In other words, users can enter content via http://cms.osmek.com and then a developer can build a site that "pulls" that content down from the cloud and displays it according to the users' specifications.
The content is made available to the end-user version of the site via the Osmek API. This API is language neutral and can be accessed from across the internet. Currently, there is a client-side library for interacting with the API available in PHP. Libraries in other languages will be arriving soon.

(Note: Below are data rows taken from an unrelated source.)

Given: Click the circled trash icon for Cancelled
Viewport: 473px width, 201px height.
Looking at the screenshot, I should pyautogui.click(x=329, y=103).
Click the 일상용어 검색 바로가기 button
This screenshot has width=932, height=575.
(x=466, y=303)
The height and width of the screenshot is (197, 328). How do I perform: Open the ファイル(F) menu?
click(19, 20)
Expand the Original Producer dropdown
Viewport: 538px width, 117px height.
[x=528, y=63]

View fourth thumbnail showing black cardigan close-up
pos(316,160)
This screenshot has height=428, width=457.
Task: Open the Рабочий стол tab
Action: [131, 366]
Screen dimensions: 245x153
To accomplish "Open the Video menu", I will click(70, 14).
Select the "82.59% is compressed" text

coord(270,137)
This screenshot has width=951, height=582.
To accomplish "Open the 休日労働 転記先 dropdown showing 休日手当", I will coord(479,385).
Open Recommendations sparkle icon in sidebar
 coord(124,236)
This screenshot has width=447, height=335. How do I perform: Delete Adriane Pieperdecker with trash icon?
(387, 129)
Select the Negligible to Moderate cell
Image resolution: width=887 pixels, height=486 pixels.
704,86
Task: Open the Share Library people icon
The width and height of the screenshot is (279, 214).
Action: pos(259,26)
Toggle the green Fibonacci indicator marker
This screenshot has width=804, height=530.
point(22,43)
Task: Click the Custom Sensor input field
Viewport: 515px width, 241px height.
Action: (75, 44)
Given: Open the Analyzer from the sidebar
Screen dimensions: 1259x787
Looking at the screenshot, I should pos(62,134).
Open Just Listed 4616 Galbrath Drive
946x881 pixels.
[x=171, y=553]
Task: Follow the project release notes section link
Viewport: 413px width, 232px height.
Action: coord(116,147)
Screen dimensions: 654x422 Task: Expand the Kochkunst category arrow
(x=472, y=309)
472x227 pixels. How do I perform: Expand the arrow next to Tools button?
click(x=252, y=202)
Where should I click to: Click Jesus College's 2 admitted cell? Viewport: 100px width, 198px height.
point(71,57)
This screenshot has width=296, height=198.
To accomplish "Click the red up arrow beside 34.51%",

If you are thinking: "Wait a minute, that sounds like a publishing system", then you would be correct. Albeit an extremely lightweight publishing system.
How Does Osmek Work?
The foundation of content management within Osmek is the usage of section modules. For each "section" that is created, content creators can choose from 10 section templates:
And there's more. After a content creator sets up the necessary section modules, said modules can then be extended using Osmek's system wide core functionality:
- Comments: converts a Multi Entry section module into a blog;
- Subscriber: allows content to be shared;
- Tags: organizes content by keyword;
- Flag: adds another level of content classification beyond just tags;
- File: allows files of any format to be attached to any item in a section;
- Image: allows images of any format to be attached to any item in a section;
- Custom fields: create a field above and beyond what is provided by the section;
- Media Vault: file and images uploaded to an account are stored here.
Now that you know what tools are available, here are a few examples of how to use those tools:
Add a Blog Entry
Example of Core Functionality
Competitors and Target Market
CMSWire was fortunate enough to speak with the product's creator, Matthew McCloskey. Along with the genesis of the platform, Matthew and I also discussed what he considers to be the primary competition for Osmek and who the Osmek platform was created for.
Matthew sees Osmek playing in the same space with services like Squarespace (news, site) and LightCMS: fully hosted solutions that offer easy content management and "complete flexibility" with regard to the presentation layer.
Furthermore, Osmek also intends to target the same customer base as Squarespace and LightCMS. Specifically, web developers and designers who are looking for a content management solution for their clients.
- You run a one or two-man web development shop. As your company has grown, so have the needs of both your long-term clients and your new clients. These clients have real content management requirements, but they lack the budget to pay for even a mid-level web cms.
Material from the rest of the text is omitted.